## Selection
━━━━━━━━━━━━━━━━
From be0917a204e856629221f6125148c5b2daa92df2 Mon Sep 17 00:00:00 2001
From: Constantin Pape <constantin.pape@informatik.uni-goettingen.de>
Date: Thu, 10 Jul 2025 21:42:06 +0200
Subject: [PATCH 3/5] Fix issues in training CLI and add domain adaptation CLI

---
 scripts/cooper/revision/az_prediction.py    |   9 +-
 scripts/cooper/revision/common.py           |   2 +-
 setup.py                                    |   1 +
 synapse_net/training/domain_adaptation.py   | 116 +++++++++++++++++++-
 synapse_net/training/supervised_training.py |   7 +-
 5 files changed, 125 insertions(+), 10 deletions(-)

diff --git a/scripts/cooper/revision/az_prediction.py b/scripts/cooper/revision/az_prediction.py
index 4fca9717..6db432f6 100644
--- a/scripts/cooper/revision/az_prediction.py
+++ b/scripts/cooper/revision/az_prediction.py
@@ -24,7 +24,7 @@ def run_prediction(model, name, split_folder, version, split_names, in_path):
 
     for fname in tqdm(file_names):
         if in_path:
-            input_path=os.path.join(in_path, name, fname)
+            input_path = os.path.join(in_path, name, fname)
         else:
             input_path = os.path.join(INPUT_ROOT, name, fname)
         print(f"segmenting {input_path}")
@@ -50,7 +50,6 @@ def run_prediction(model, name, split_folder, version, split_names, in_path):
                 print(f"{output_key_seg} already saved")
             else:
                 f.create_dataset(output_key_seg, data=seg, compression="lzf")
-                
 
 
 def get_model(version):
@@ -58,7 +57,7 @@ def get_model(version):
     split_folder = get_split_folder(version)
     if version == 3:
         model_path = os.path.join(split_folder, "checkpoints", "3D-AZ-model-TEM_STEM_ChemFix_wichmann-v3")
-    elif version ==6:
+    elif version == 6:
         model_path = "/mnt/ceph-hdd/cold/nim00007/models/AZ/v6/"
     elif version == 7:
         model_path = "/mnt/lustre-emmy-hdd/usr/u12095/synapse_net/models/ConstantinAZ/checkpoints/v7/"
@@ -79,7 +78,7 @@ def main():
     args = parser.parse_args()
━━━━━━━━━━━━━━━━
## Provided records
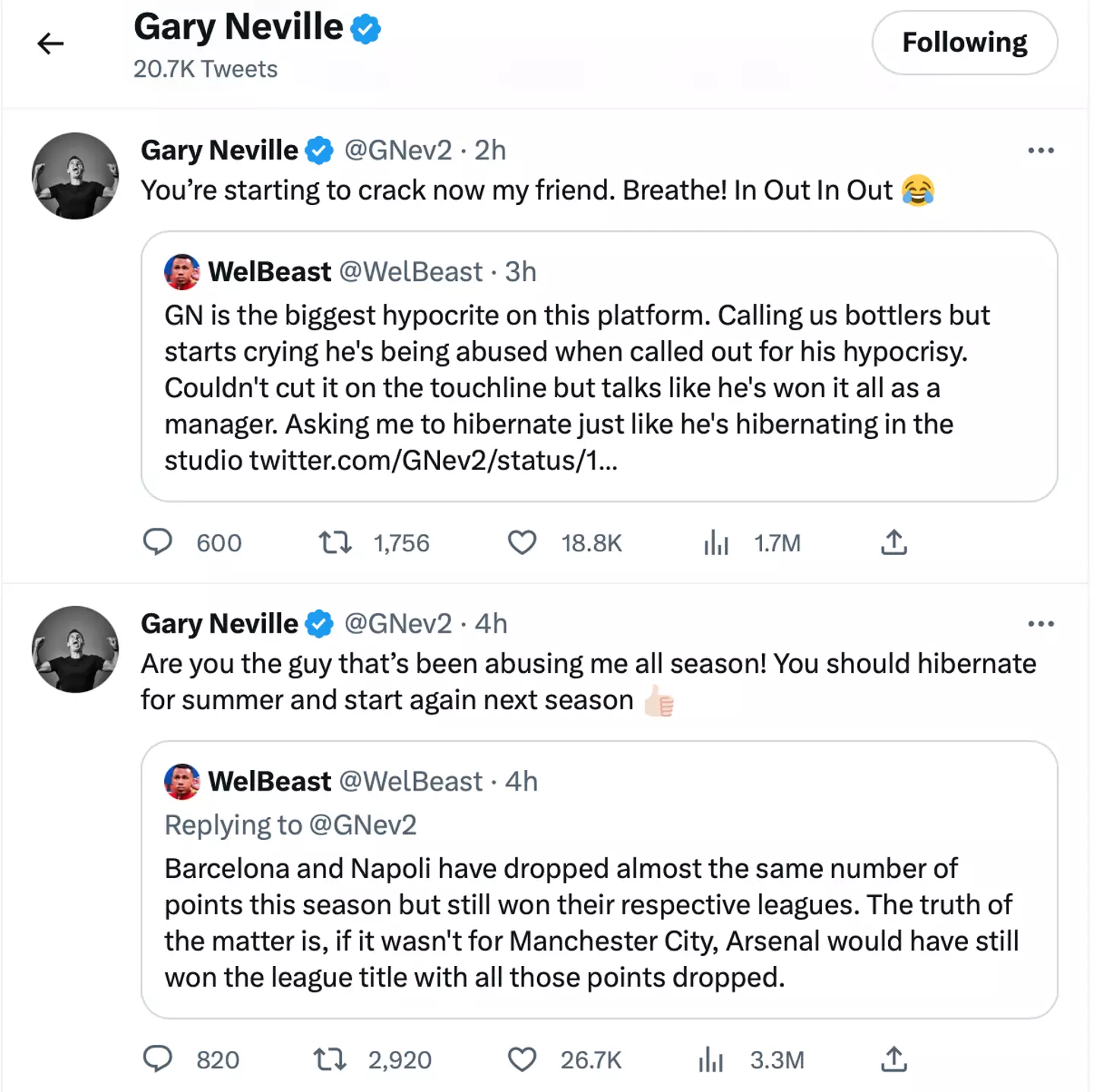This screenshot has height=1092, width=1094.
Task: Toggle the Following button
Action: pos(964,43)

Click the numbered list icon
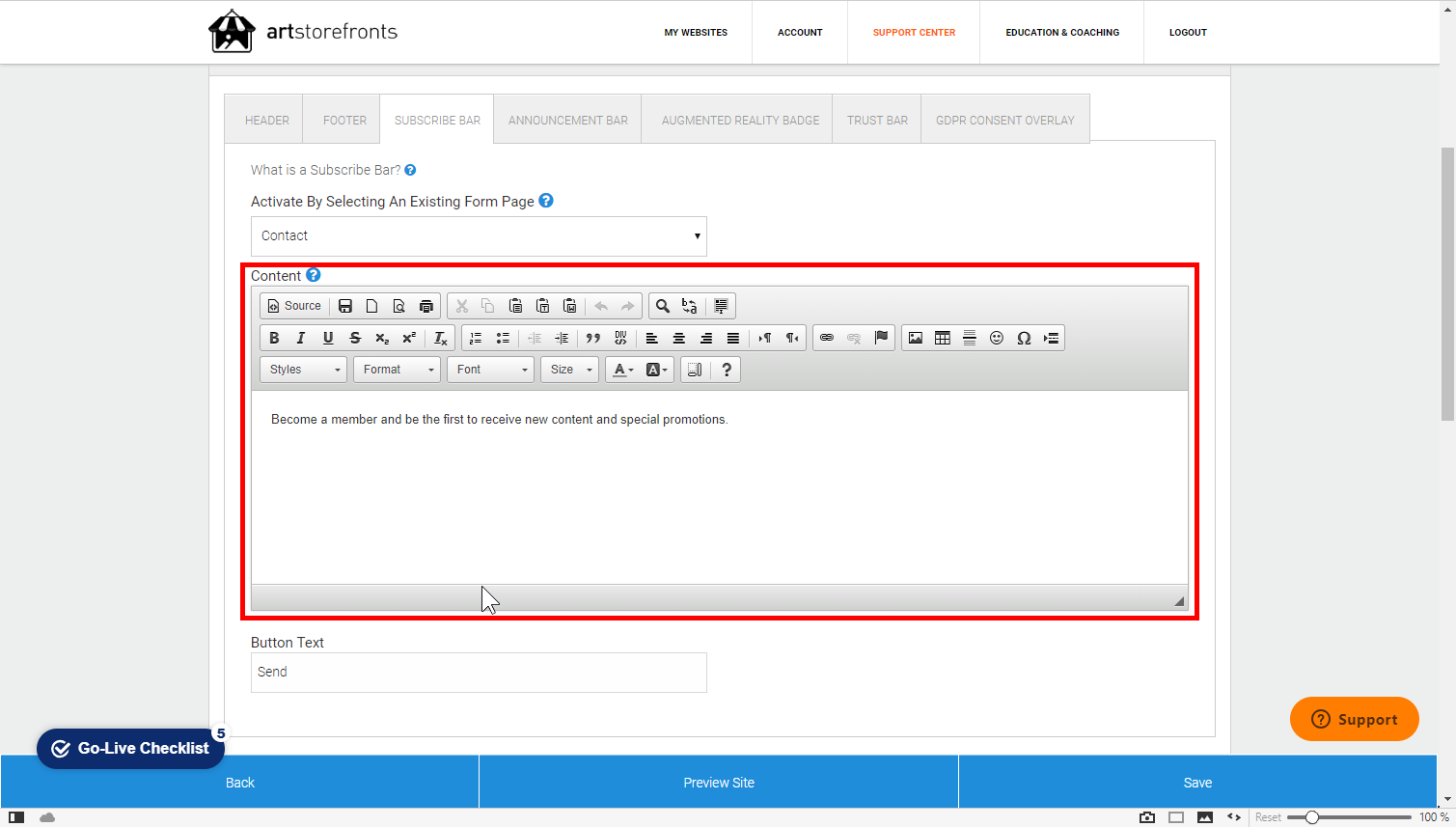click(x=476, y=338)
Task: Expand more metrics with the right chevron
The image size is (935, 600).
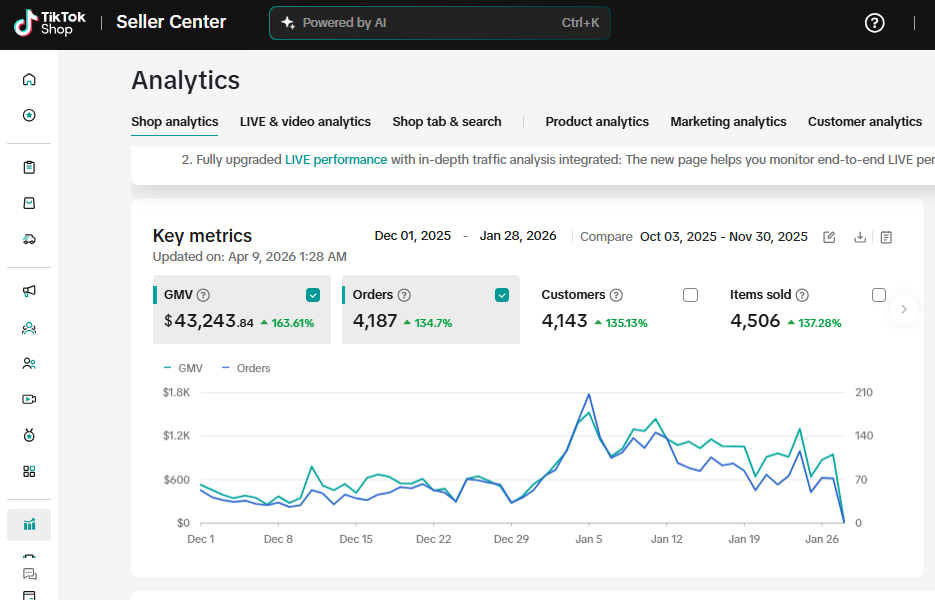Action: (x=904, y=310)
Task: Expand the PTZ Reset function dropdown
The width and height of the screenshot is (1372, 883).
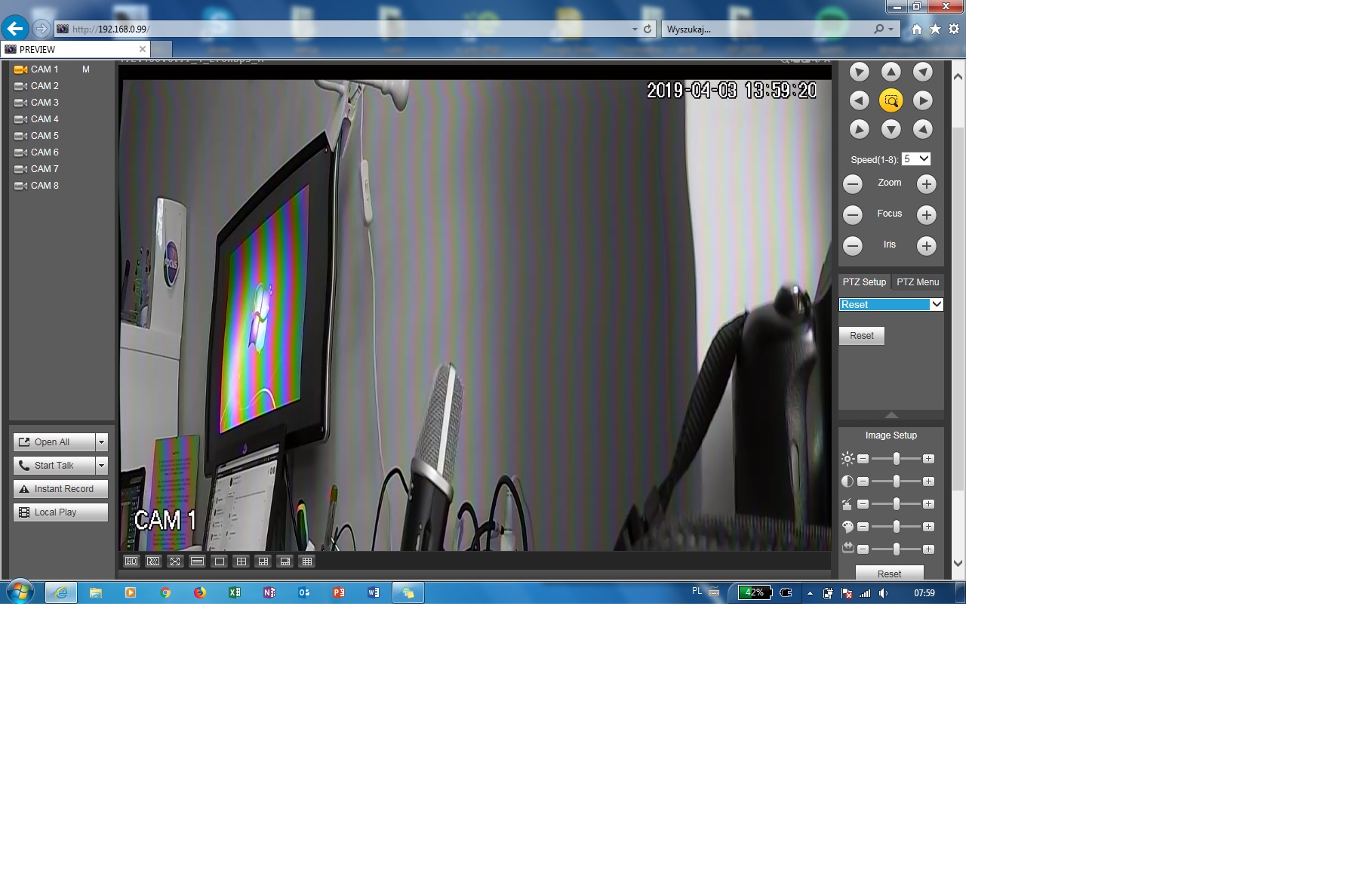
━━━━━━━━━━━━━━━━
## What the task asks
Reproduce the patch from "diff --git a/scripts/cooper/revision/az_prediction.py" up to and including "os.path.join(INPUT_ROOT, name, fname)".

## Task answer
diff --git a/scripts/cooper/revision/az_prediction.py b/scripts/cooper/revision/az_prediction.py
index 4fca9717..6db432f6 100644
--- a/scripts/cooper/revision/az_prediction.py
+++ b/scripts/cooper/revision/az_prediction.py
@@ -24,7 +24,7 @@ def run_prediction(model, name, split_folder, version, split_names, in_path):
 
     for fname in tqdm(file_names):
         if in_path:
-            input_path=os.path.join(in_path, name, fname)
+            input_path = os.path.join(in_path, name, fname)
         else:
             input_path = os.path.join(INPUT_ROOT, name, fname)